A Force of Elegant Brutality: Todd Haynes’ The Velvet Underground Review Reviewed by Trish Connelly

Unlike most bands that you encounter during your formative years, The Velvet Underground defies the expectation of discovery through mainstream media coverage and instead sneaks up on your psyche. With an introduction by director Richard Linklater at Austin Film Society last week, aural and visual glimpses of the experimental rock ‘n’ roll act in Todd Haynes' documentary The Velvet Underground come brusquely amidst the bustling mid-60’s New York City art scene. Haynes’ previous work grapples with themes of queer identity and sexual exploration within music in titles like Velvet Goldmine and Superstar: The Karen Carpenter Story, allowing him the perfect opportunity to encompass a sonic enigma like The Velvet Underground onto the big screen.

Intersecting intimate footage by the Velvet’s manager Andy Warhol alongside split screen audio interviews with members Lou Reed and John Cale provides Haynes the freedom to embrace multiple artistic realms within the same space, often resulting in an engaging yet abrasive sensory overload. Rather than venturing down the beaten chronological path of music documentaries, The Velvet Underground guides us through the textural context of the band’s fruition and demise. 

Merging the chaotic and technical personalities of both Reed and Cale stood as the driving force behind the act before including additional members drummer Moe Tucker, guitarist Sterling Morrison and singer Nico into the mix. The documentary also features intimate conversations from “the godfather of American avant garde cinema”, Jonas Mekas, photographer Stephen Shore, and enthusiastic storytelling from the outlandish Modern Lovers’ Jonathan Richman, who attended dozens of the Velvets’ live shows as a teenager. Tucker extends nuance into the detailing of her early experiences with the band as well as her pregnancy and ultimately leaving prior to 1970’s album Loaded. The band’s third surviving member, Doug Yule, declined to participate in the documentary, hence the lack of screen time dedicated to the Velvet Underground after Cale’s departure. 

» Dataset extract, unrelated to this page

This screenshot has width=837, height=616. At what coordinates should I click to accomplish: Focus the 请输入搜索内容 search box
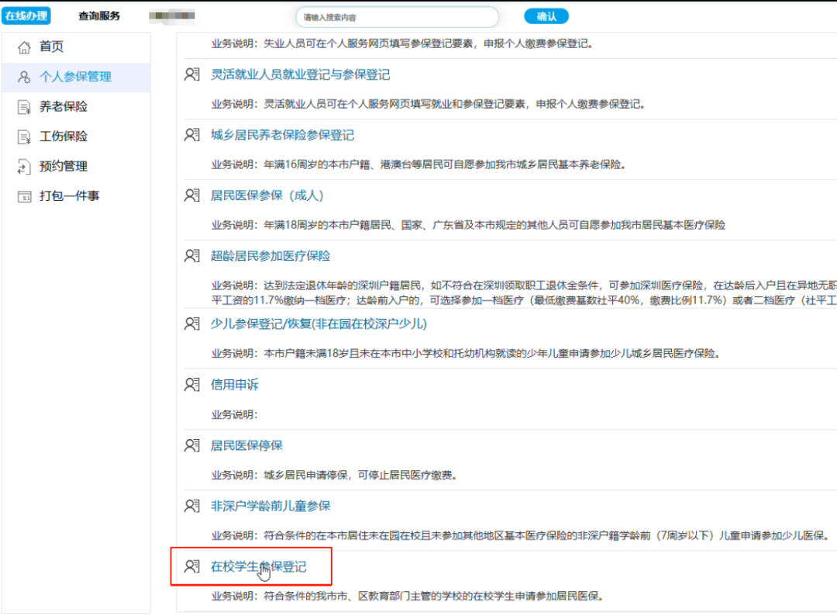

Void of the usual concert and footage of the band’s live production, Haynes maintains a veil of mystery with The Velvet Underground and instead utilizes still photography (including scenes from Warhol’s Exploding Plastic Inevitable) with performance artists, strobe lights and projections to generate a near palpable vision featuring many of the Factory’s regular attendees. 

The inevitable downfall of the Velvets arguably falls on the shoulders of Reed. Broadly recognized for his tumultuous and irritable persona, Reed fired both Warhol from management and Cale from the band, yet very few archival interviews are included to pose his perspective after the band’s initial fragmentation. Asserting the Velvets in a more ‘pop’ direction ultimately disintegrated with Reed taking on his solo career until his death in 2013. Haynes documentary isn’t a means to provide undemanding answers; instead he carefully crafts layer upon layer of an intricate and oftentimes impenetrable musical force, allowing plentiful exploration in his work for fans and newcomers of The Velvet Underground alike.